Uitdrukken van coordinaten in vectoren
Ik heb bij de volgende opgave een tekening gemaakt maar de rest (het beantwoorden van de vragen) lukt niet. Ik zie de vectoren niet. Ik heb een tekening gestuurd naar wisfaq.
Gegeven is een driehoek OAB. A heeft als plaatsvector a en B heeft als plaatsvector b.
Op lijnstuk OB ligt een punt P tussen O en B zodat OP:PB=3:1. Het midden van lijnstuk AB heet Q. Lijn PQ snijdt lijn OA in F.
a. Druk de plaatsvectoren van de punten P en Q in a en b. b. Bepaal een vectorvoorstelling van lijn PQ in a en b. c. Bereken de verhouding OA:OF
mboudd
Leerling mbo - maandag 30 december 2019
Antwoord
Je figuur is fout. Q moet op de lijn AB liggen en dat is bij jou niet het geval (als je punt A zet waar het eerst stond ziet het er beter uit).
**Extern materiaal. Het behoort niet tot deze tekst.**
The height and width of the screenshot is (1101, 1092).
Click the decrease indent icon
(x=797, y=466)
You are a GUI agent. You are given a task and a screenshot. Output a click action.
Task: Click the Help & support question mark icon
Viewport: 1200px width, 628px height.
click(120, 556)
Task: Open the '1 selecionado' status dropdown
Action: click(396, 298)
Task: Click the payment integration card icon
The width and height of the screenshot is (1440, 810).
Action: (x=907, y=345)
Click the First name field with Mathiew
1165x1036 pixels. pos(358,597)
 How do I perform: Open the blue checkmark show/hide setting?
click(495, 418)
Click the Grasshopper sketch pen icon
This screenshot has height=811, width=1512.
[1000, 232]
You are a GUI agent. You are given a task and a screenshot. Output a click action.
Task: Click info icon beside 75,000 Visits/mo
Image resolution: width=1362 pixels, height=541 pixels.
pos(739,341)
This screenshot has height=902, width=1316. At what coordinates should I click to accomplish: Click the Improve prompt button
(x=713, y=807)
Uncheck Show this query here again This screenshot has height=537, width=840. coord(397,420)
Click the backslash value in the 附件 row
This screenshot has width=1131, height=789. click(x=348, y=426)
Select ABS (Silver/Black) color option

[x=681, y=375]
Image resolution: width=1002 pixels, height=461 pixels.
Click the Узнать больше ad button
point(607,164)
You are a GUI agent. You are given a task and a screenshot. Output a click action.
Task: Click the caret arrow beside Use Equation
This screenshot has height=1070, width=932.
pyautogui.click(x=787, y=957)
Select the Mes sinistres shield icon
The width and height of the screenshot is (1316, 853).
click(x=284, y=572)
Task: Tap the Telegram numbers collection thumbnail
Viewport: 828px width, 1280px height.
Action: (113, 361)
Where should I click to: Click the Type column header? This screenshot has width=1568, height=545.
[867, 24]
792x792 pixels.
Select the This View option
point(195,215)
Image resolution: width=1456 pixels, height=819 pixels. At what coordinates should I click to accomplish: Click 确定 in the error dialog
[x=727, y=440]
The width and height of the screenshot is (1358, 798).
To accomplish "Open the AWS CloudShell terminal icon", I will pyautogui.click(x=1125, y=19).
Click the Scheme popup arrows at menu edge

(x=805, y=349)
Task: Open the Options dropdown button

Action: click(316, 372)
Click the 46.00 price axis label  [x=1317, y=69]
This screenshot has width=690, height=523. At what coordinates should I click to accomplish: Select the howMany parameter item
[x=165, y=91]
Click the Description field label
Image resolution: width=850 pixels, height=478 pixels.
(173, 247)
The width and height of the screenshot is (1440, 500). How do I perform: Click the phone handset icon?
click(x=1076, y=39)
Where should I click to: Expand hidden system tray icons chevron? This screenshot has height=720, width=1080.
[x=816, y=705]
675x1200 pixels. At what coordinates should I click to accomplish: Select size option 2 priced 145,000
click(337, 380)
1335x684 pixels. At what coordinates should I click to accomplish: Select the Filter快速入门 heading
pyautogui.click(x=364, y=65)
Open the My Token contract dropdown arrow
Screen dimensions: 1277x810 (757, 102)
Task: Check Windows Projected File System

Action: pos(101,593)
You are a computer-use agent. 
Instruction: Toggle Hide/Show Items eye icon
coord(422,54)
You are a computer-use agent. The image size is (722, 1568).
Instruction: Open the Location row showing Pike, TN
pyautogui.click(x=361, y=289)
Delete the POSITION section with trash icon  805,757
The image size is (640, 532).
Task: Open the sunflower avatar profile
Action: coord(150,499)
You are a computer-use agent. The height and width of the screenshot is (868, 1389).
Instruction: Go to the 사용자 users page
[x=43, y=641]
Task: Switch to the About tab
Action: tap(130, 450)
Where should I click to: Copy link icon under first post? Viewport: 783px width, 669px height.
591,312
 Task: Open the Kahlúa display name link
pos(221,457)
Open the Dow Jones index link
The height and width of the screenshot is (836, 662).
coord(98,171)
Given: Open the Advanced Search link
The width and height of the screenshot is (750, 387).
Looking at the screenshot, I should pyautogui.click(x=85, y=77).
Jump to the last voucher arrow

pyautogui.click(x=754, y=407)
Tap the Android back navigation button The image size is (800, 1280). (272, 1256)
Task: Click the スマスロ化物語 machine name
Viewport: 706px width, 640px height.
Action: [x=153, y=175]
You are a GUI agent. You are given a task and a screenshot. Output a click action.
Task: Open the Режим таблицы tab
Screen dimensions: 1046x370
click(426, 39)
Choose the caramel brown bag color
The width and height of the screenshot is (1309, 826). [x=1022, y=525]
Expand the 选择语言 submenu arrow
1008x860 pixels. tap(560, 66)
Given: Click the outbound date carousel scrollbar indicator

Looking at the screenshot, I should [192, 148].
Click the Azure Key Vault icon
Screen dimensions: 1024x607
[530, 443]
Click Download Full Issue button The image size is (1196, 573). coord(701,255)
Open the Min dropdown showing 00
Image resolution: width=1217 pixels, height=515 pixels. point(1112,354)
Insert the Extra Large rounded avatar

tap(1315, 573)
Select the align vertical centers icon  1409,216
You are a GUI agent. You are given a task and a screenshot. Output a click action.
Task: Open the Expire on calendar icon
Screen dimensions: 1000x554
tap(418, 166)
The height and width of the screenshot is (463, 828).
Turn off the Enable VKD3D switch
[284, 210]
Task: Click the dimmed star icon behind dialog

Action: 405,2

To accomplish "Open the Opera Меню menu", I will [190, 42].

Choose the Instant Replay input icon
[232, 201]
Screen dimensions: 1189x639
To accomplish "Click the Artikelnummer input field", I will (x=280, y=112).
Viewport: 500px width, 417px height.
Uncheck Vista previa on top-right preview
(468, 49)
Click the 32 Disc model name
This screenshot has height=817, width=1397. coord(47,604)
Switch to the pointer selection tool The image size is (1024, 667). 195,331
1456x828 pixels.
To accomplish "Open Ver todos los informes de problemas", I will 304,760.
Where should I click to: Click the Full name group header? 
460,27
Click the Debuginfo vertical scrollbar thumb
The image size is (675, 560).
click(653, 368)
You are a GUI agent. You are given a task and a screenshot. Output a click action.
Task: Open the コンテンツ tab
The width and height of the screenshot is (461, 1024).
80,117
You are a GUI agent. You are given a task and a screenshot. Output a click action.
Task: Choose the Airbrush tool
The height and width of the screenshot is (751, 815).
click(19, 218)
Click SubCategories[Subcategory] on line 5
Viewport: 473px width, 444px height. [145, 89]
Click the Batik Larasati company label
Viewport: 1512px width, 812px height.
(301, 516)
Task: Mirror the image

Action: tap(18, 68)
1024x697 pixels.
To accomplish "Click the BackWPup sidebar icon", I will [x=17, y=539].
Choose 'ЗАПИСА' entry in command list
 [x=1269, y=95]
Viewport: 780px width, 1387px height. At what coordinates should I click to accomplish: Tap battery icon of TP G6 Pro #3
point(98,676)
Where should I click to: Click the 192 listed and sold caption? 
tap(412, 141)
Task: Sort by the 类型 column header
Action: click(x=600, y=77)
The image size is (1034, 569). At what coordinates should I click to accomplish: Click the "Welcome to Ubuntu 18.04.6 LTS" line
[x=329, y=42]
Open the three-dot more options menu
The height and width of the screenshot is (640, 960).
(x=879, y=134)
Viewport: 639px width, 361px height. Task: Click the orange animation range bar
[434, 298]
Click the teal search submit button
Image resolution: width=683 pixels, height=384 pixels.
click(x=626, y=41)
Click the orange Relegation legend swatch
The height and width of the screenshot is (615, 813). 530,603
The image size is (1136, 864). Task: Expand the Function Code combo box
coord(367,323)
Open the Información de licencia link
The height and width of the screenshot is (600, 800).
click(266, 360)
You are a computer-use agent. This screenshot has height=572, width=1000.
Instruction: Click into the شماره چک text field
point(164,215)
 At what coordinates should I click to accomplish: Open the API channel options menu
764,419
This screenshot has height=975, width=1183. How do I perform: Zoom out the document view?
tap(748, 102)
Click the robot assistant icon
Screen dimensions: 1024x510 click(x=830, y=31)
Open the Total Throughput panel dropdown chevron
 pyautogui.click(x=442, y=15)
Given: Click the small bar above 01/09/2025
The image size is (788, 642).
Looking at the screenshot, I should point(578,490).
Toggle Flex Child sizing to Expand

Ik geef een aanzet voor vraag a. Als je dit snapt en kunt uitvoeren en je hebt nog problemen met b en c, kom dan nog maar eens terug.
a. plaatsvector van P is het eenvoudigst, ik hoop dat je ziet dat dat $\frac{3}{4}\vec{b}$ is?
Voor Q: als je goed kijkt (op een correcte figuur) is de plaatsvector van Q de som van de plaatsvector van A ($\vec{a}$) en de helft van de vector $\vec{AB}$. $\vec{AB}=\vec{b}-\vec{a}$, dus plaatsvector van $Q=\vec{a}+\frac{1}{2}(\vec{b}-\vec{a})=\frac{1}{2}(\vec{a}+\vec{b})$.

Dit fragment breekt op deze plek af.